Originally appeared on E! Online
Riley Keough is looking back at her fondest memories with her mom Lisa Marie Presley.
Two years after the only child of Priscilla Presley and Elvis Presley died at the age of 54, her eldest daughter shared a throwback photo from a FaceTime call between the two to her Instagram Stories Jan. 12. Alongside the snap of the pair seen smiling during their conversation, the “Daisy Jones & The Six” star added a heart emoji.
Lisa Marie Presley’s brother Navarone Garcia (who Priscilla welcomed with ex Marco Garibaldi) also shared a throwback photo of himself alongside his sister, noting that he “can’t believe it’s been 2 years.”
“Sending love and thinking of you today,” he wrote in his Jan. 12 Instagram post. “People seem to love to judge or have an opinion on our relationship but I do truly miss the good times we had. When things were harmonious things were great.”
A post shared by Navarone 🇺🇸🇧🇷 (@nava_rone)
READ Why Riley Keough Says Mom Lisa Marie Presley Died “of a Broken Heart”
“It’s unfortunate that I even have to bring up the unharmonious times,” the musician continued, “but ya know somebody’s gonna say something negative (and probably still will anyway) about something I said one time … but anyway. I love you and miss you sis. Much love.”
The reflective messages come exactly two years after Lisa Marie Presley — who also shared 16-year-old twins Harper and Finley Lockwood with ex Michael Lockwood, as well as son Benjamin Keough, who died by suicide in July 2020, with ex-husband Danny Keough — died in January 2023 after suffering a small bowel obstruction following bariatric surgery.
The family’s tributes also come three months after the “Sinking In” singer’s memoir was released posthumously, with the help of her daughter Keough.
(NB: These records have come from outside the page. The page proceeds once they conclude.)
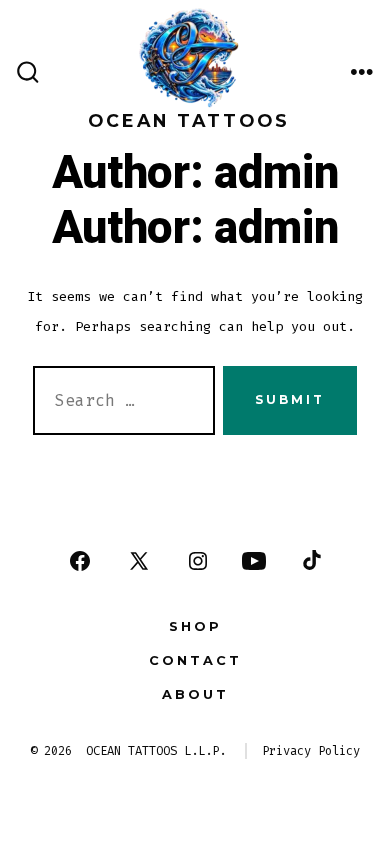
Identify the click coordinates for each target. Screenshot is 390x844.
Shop (195, 626)
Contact (195, 660)
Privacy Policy (311, 751)
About (195, 694)
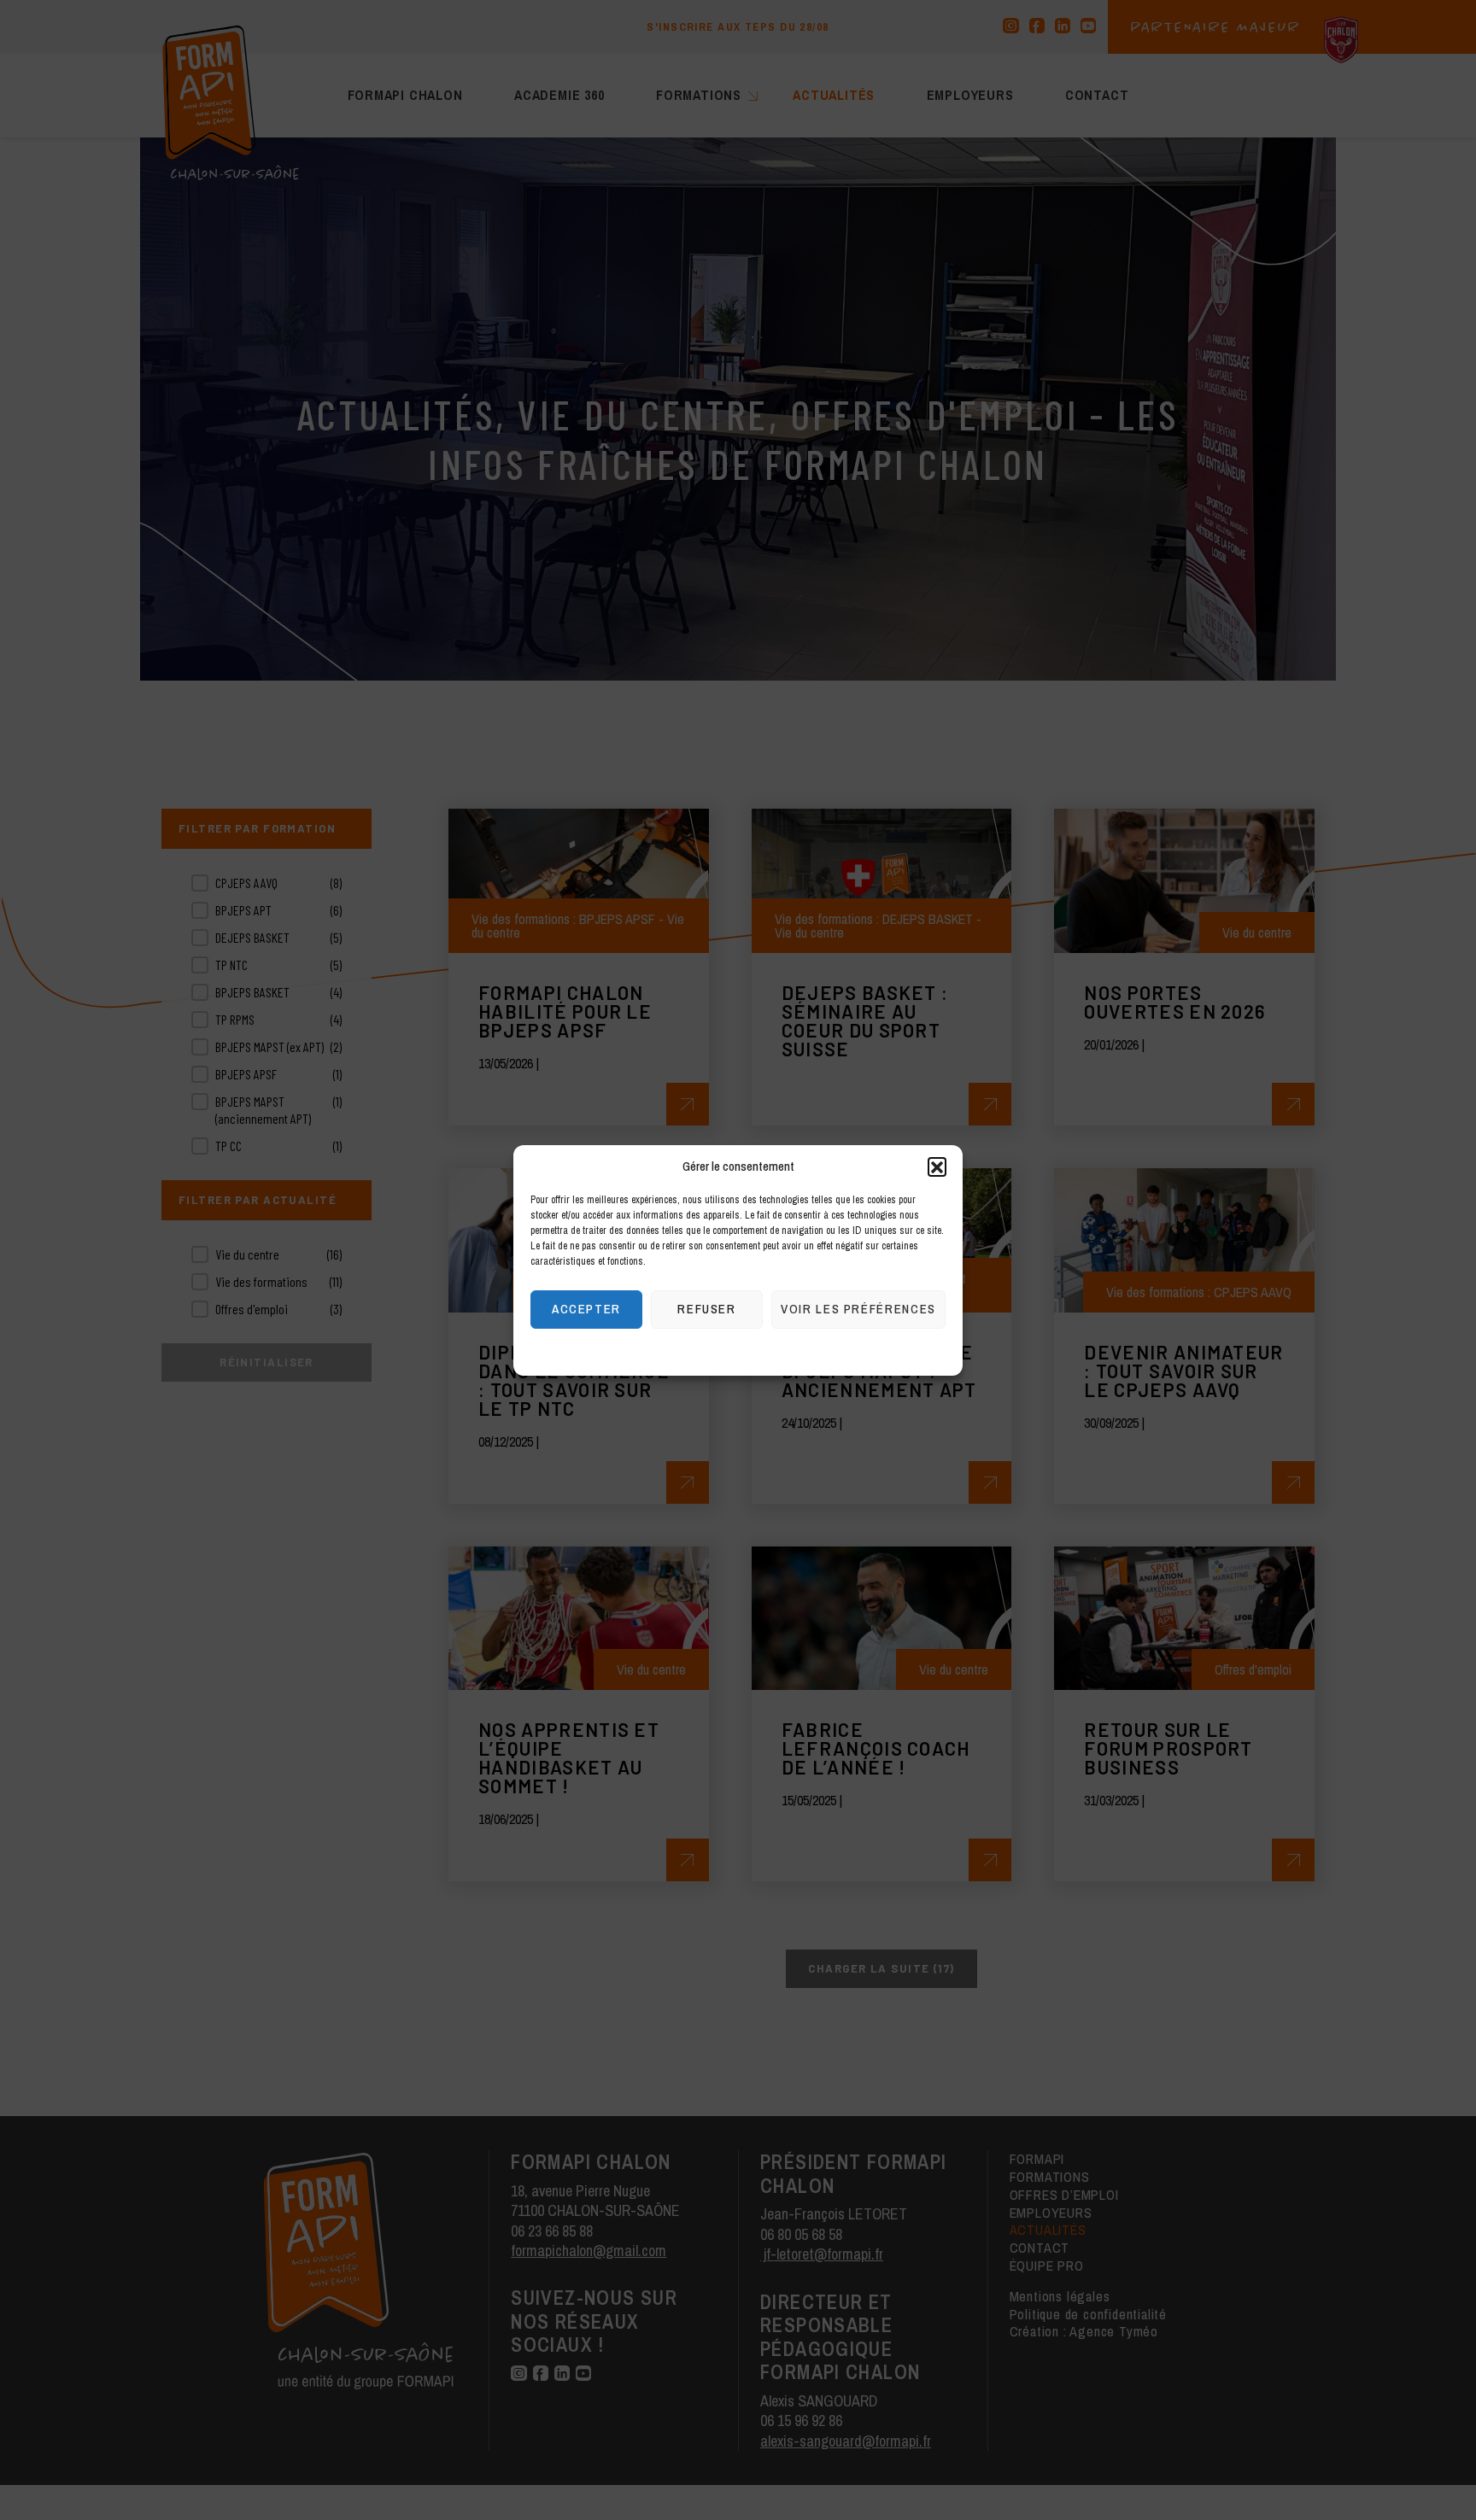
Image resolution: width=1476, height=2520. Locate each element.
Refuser (706, 1309)
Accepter (586, 1309)
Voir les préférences (858, 1309)
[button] (937, 1166)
“Few people had the opportunity to know who my mom really was, other than being Elvis’s daughter,” the “American Honey” actress shared in a press release last January. “I was lucky to have had that opportunity and working on preparing her autobiography for publication has been a privilege, albeit a bittersweet one.”
As Keough noted, “I’m so excited to share my mom now, at her most vulnerable and most honest. In doing so, I do hope that readers come to love my mom as much as I did.”